Your instructions:
Scan the entries below for the string "agent" and copy every line where it turns up.

Data under study:
════════════════
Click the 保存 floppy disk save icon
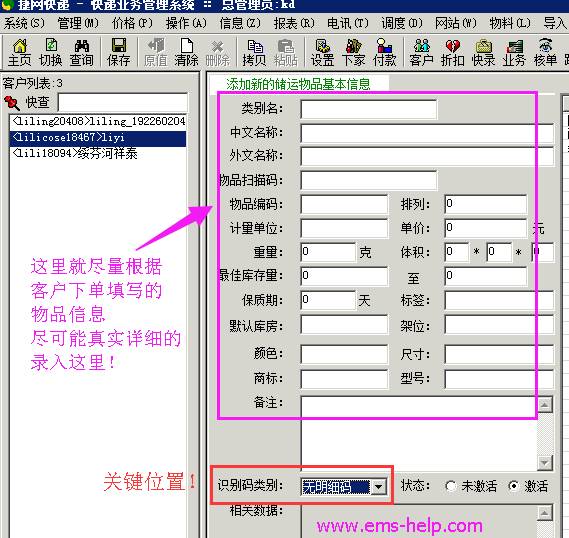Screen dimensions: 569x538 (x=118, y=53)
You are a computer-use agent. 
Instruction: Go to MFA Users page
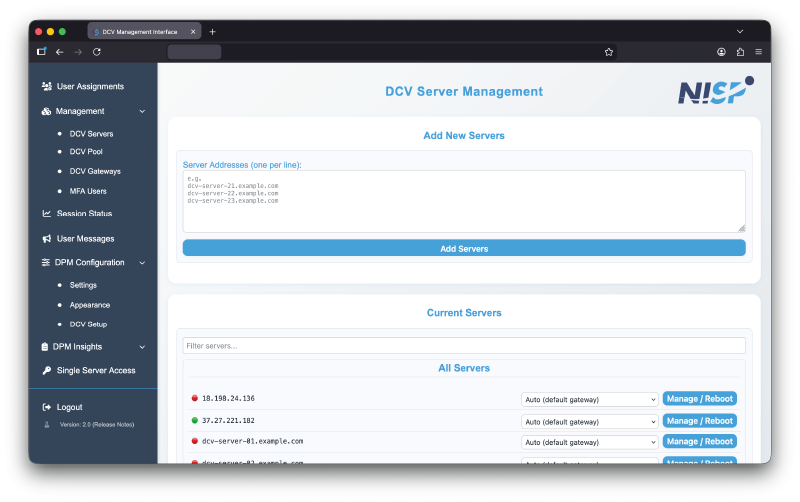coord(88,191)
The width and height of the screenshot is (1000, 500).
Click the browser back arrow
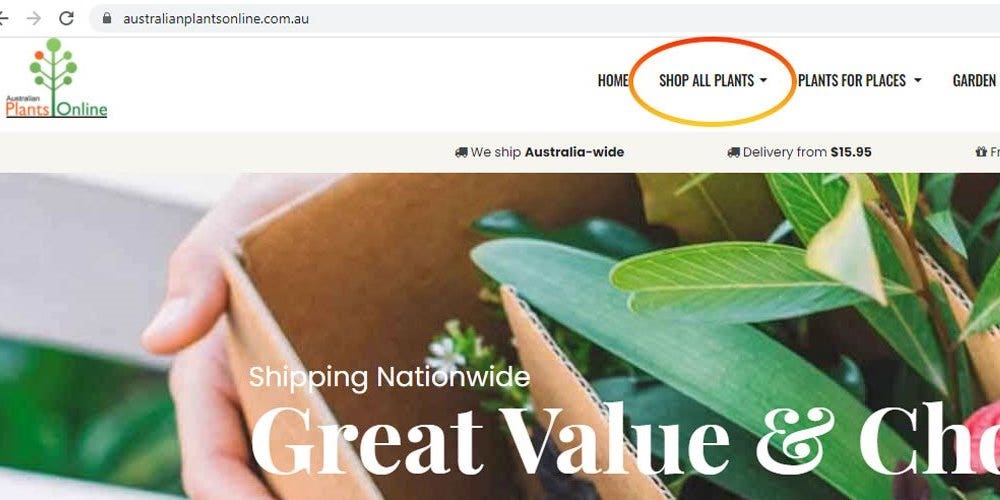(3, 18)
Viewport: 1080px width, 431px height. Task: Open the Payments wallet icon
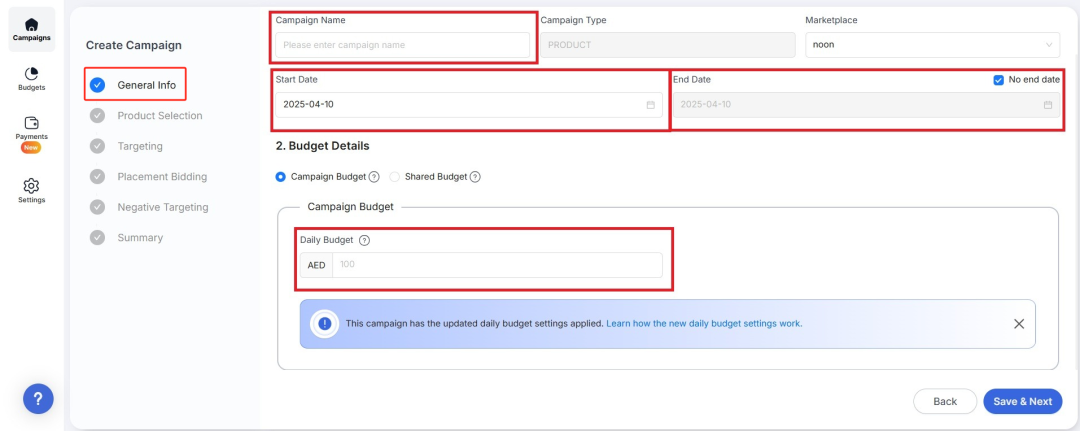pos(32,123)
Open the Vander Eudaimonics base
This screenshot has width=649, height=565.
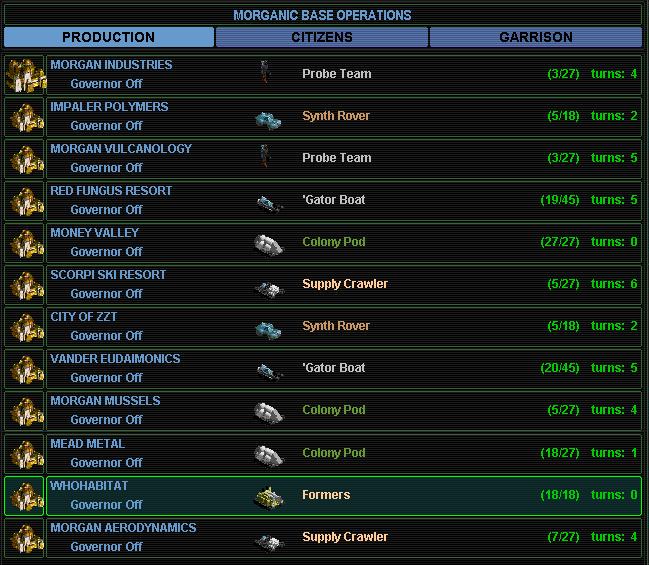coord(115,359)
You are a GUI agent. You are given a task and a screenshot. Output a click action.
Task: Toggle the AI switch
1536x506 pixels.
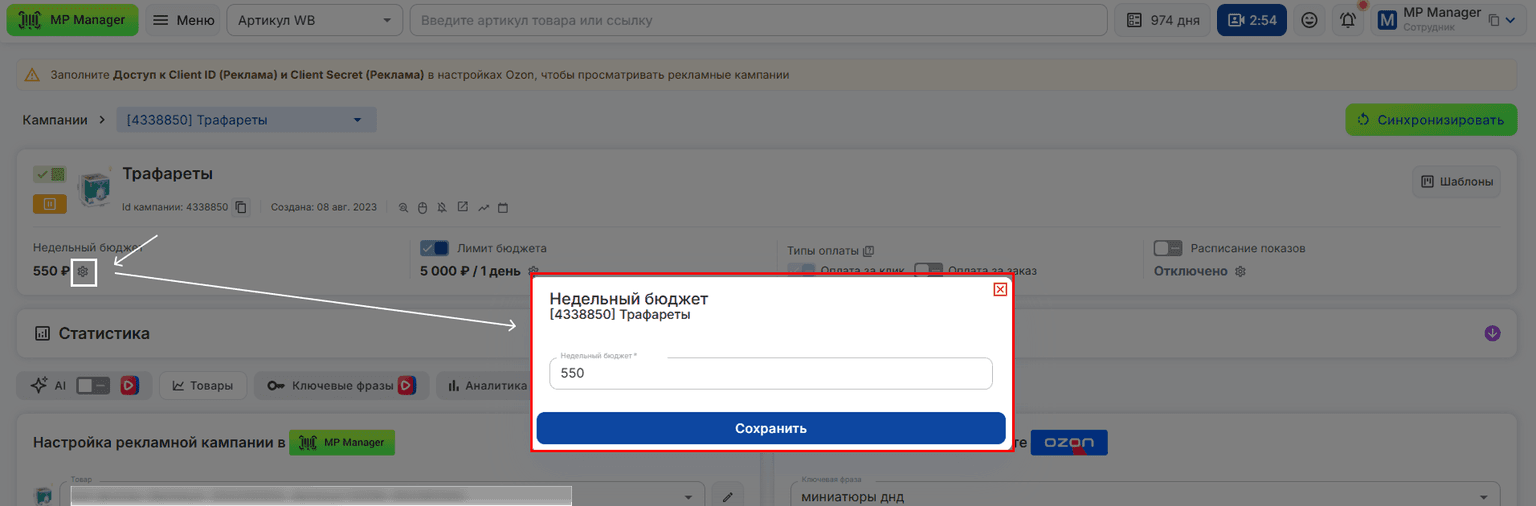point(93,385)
════════════════
Output below:
You are a computer-use agent. 
You are a GUI agent. You are given a task and a screenshot. Output a click action.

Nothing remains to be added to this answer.